▸ **Collected data entries**
::::::::::
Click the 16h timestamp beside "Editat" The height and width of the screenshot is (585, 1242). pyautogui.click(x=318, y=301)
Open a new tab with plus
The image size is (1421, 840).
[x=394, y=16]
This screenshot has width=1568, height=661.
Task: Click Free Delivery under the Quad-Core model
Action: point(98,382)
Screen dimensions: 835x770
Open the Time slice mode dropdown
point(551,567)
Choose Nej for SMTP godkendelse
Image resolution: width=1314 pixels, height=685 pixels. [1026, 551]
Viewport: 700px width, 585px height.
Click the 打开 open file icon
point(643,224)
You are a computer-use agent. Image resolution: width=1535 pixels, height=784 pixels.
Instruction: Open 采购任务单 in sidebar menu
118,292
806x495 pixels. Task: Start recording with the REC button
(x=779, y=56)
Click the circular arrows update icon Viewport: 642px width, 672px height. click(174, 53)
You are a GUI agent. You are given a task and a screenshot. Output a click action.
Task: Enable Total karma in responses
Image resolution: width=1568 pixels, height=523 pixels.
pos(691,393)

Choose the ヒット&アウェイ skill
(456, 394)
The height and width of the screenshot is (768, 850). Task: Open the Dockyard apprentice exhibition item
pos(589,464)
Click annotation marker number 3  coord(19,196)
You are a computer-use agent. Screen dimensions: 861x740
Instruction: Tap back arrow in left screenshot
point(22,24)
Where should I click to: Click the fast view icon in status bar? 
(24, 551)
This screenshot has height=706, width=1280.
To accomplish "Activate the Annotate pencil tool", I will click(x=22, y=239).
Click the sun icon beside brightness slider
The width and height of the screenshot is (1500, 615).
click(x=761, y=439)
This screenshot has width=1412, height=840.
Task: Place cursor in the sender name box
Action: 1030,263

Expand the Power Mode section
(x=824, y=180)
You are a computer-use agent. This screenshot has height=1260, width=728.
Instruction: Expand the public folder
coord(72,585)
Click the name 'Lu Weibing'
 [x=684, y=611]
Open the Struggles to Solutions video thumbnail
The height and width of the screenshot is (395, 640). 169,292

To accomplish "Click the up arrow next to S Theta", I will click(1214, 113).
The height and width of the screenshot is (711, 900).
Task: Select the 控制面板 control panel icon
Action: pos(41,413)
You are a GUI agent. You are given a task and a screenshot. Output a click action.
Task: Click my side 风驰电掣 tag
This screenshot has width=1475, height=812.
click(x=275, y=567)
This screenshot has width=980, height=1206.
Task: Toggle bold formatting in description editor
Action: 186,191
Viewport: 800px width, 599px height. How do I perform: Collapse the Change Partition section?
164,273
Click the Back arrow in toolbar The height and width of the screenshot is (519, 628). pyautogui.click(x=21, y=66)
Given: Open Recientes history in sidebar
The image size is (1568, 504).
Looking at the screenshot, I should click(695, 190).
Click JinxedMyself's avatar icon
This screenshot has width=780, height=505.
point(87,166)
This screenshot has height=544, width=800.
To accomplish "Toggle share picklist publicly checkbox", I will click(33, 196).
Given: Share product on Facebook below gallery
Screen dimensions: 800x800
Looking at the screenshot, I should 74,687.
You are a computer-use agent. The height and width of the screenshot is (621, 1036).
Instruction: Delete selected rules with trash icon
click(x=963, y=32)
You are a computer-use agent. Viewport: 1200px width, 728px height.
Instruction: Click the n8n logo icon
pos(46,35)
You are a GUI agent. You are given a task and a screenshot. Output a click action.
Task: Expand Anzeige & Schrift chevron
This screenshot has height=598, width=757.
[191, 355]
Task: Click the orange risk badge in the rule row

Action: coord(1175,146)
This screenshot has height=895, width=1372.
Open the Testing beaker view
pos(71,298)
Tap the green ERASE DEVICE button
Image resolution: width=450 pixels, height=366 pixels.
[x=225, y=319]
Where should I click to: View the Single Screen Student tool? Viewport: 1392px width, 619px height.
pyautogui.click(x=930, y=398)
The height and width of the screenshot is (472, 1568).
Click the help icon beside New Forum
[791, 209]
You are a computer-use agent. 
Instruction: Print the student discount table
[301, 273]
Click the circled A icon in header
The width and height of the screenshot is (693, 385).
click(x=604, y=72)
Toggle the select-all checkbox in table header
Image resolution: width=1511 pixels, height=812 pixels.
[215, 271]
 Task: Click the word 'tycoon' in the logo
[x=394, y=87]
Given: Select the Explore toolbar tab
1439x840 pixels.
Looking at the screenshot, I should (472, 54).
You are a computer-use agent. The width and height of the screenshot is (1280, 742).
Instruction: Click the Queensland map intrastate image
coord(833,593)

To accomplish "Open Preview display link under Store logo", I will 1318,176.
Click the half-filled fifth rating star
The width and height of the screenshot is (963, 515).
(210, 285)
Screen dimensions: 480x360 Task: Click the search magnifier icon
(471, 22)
::::::::::
Working down the entries above, count each line in which "toolbar" occurs, and state only the resulting number.

2